萊納對著讓伸出完好的右手,笑意浮上他的眼角,彷佛什麼也不曾失去。如此異樣的光景使讓睜大雙眼,錯愕而酸楚地望著對方。他甚至說不清是何物從心尖上落下來,在瞬間摔得滿是裂痕,快要看不出原樣。

「五個月前,你在車站就是這種表情。真叫人走不開。」萊納的右手撫上了情人的面頰,金眸中終於閃過一絲痛楚。
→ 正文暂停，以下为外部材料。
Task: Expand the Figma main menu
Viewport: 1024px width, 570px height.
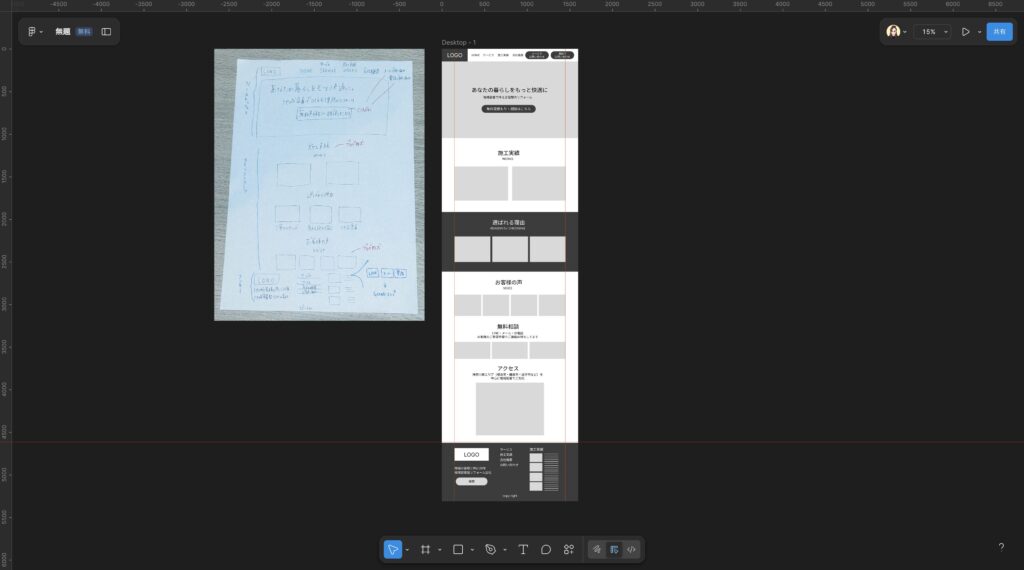Action: click(x=34, y=32)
「你這樣,太自以為是了。」與出口的話語相反,讓輕輕地閉上雙眼。其實讓心裡想著:「萊納,別這麼溫柔。我們遲早要彼此傷害。」

在萊納吻上他之後,他意識到對方所說的甜點是指自己的雙唇。他感到既悱惻又羞赧,禁不住往情人的上唇一陣啃咬。他們就這麼糾纏了一小段時間。一切好似回到了原點,彷佛兩人都還是五個月前在車站邂逅時的模樣。
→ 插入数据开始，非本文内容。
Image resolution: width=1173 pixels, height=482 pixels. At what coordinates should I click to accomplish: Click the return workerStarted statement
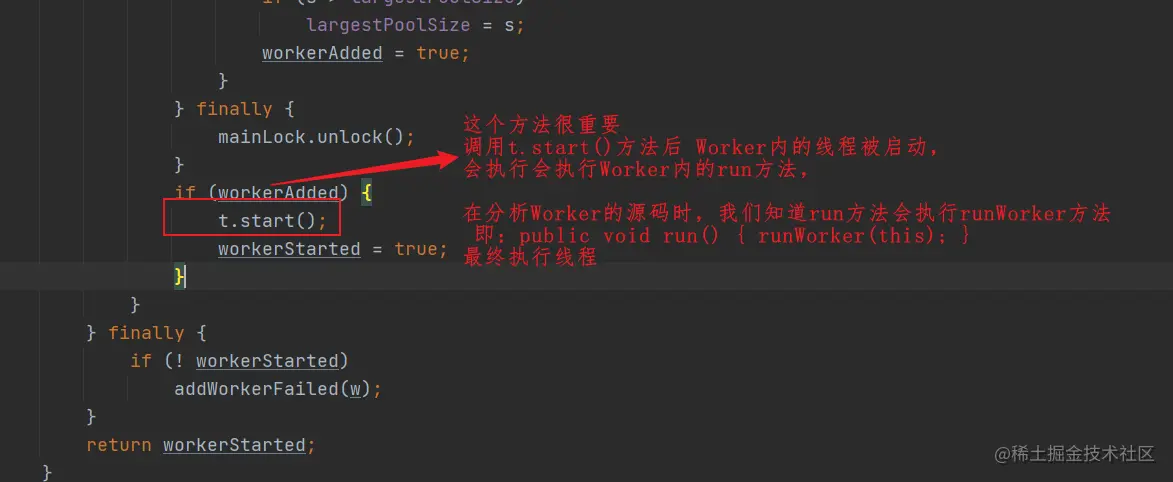(x=201, y=445)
當萊納離開義式餐廳,他的上唇有些浮腫了。嘴唇的溫度甚至高過負傷的左手。不過他一點也不在意這點瑣事。在臨走之前,讓悱惻又羞赧的眼神就足夠他心醉好一陣子了。在經過兩個巷子後,萊納撞翻了一個木桶,讓木桶碰倒了邊上的木箱與一些雜物。他在心中跟附近的店家道歉,然後擺脫了身後的跟蹤者。

* * *

子夜時分,萊納披星戴月地趕回報社。點著油燈等候的貝爾托特一看到他的左手,便皺著眉頭說道:「真是可愛的招呼啊。是讓.基爾希斯坦做的?」

對於夥伴的質問,萊納不以為意地笑笑。他隨手拉了張椅子坐下,低聲答道:「嗯,是我讓他做的。」

「你啊,就不擔心被刺死?雖然我們吃過人魚肉的人,身體構造與一般人類不同,若是被刺中要害,或是頭部受到重創,也需要更多時間恢復。」貝爾托特沉著臉拿出急救箱,輕輕放在桌面上。
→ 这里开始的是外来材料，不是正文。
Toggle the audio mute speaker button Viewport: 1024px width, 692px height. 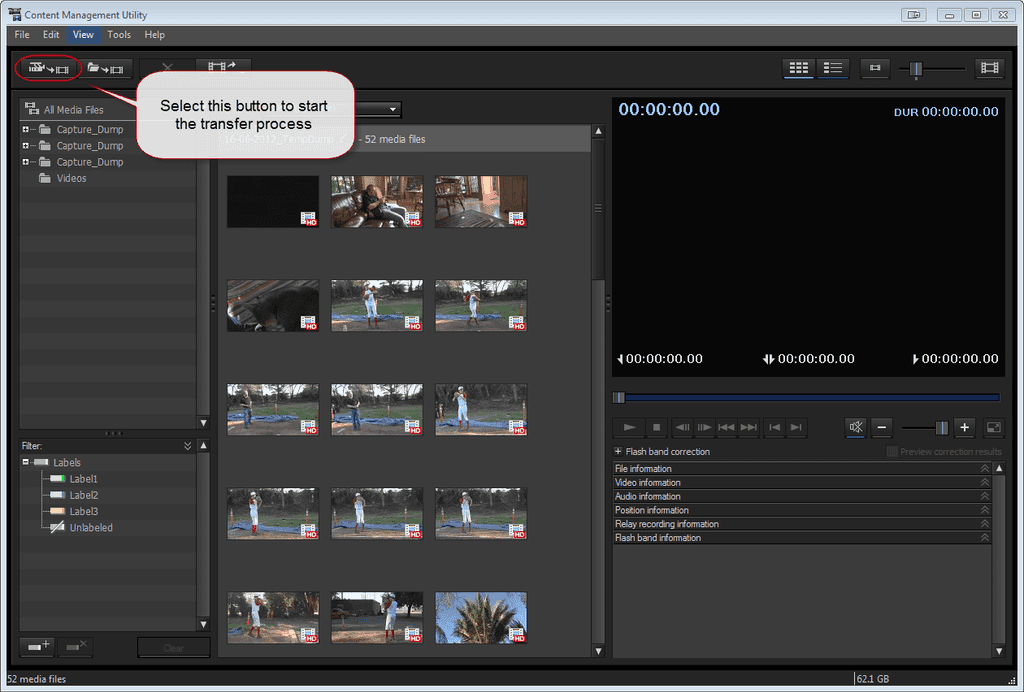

「吶,貝爾托特。我從沒想過讓會愛我。之於他而言,我的一切是虛假的,職業與生日都是假資料。唉,卻忘了使用假名。」萊納說著,把牛排刀從左手拔了出來,然後用紗布沾了酒精,清理著傷口,嘴角卻浮現了一抹笑容。過了一會兒,他低聲歎道:「在那個瞬間,我甚至忘了任務。只想讓那對帶有金屬光澤的棕眸凝視著我。若是能被他殺死,倒也不算太差的結局。」

「萊納……你清醒一點。怎能被任務的目標迷惑?就算受人之托,只要達成任務,我們就能一起回到祖國。一切就看明日的戰役結果。」

「你說得對。我入手了情報,由讓率領的軍隊會走水路,預定明早八點在胡斯特港登入。另外,他說過會有負責空襲的分隊。因為時間有限,無法百分之百確認真假,但是走胡斯特港是最快的快捷方式,他們總不會繞遠路。」

對話告一段落,萊納放下染血的紗布,看了眼已經長出新肉的掌心,不置可否地苦笑了下。貝爾托特則是有點憂心地望著萊納,作為萊納多年的友人,他知道對方內心一直渴望真情。甚至偶爾有些不現實的羅曼蒂克念頭。

「愛上誰都好,怎麼偏偏愛上必須除掉的目標。」貝爾托特接過醫藥箱,不自覺地脫口而出。

「不,並不是愛上誰都好。」萊納把玩著刀子的手停了下來。他平靜地抬起頭,對戰友說道:「不是選擇性地去愛,而是我愛上了他——愛上了讓.基爾希斯坦。但是你放心。我與他說好不會手下留情,這就是我們的命運。」

貝爾托特把醫藥箱放進了櫃子裡。他一時之間不知說什麼才好。他發現萊納的臉色看來有些蒼白,在油燈照不到的角落,只有月光的餘暉投在那蒼白的面頰上,映出了灰藍的陰影。那了無生氣的模樣,簡直像一具死屍。他想再對萊納說些什麼,但是無論說什麼,都無法阻止事態的發展。

在太陽升起的那一刻,到早上八點為止,萊納.布朗與讓.基爾希斯坦的命運已經相互交纏,不是旁人能解開的。作為萊納的友人,貝爾托特只能勸他去愛更合適的對象,儘管他知道萊納固執得很。從來不會聽他的勸告。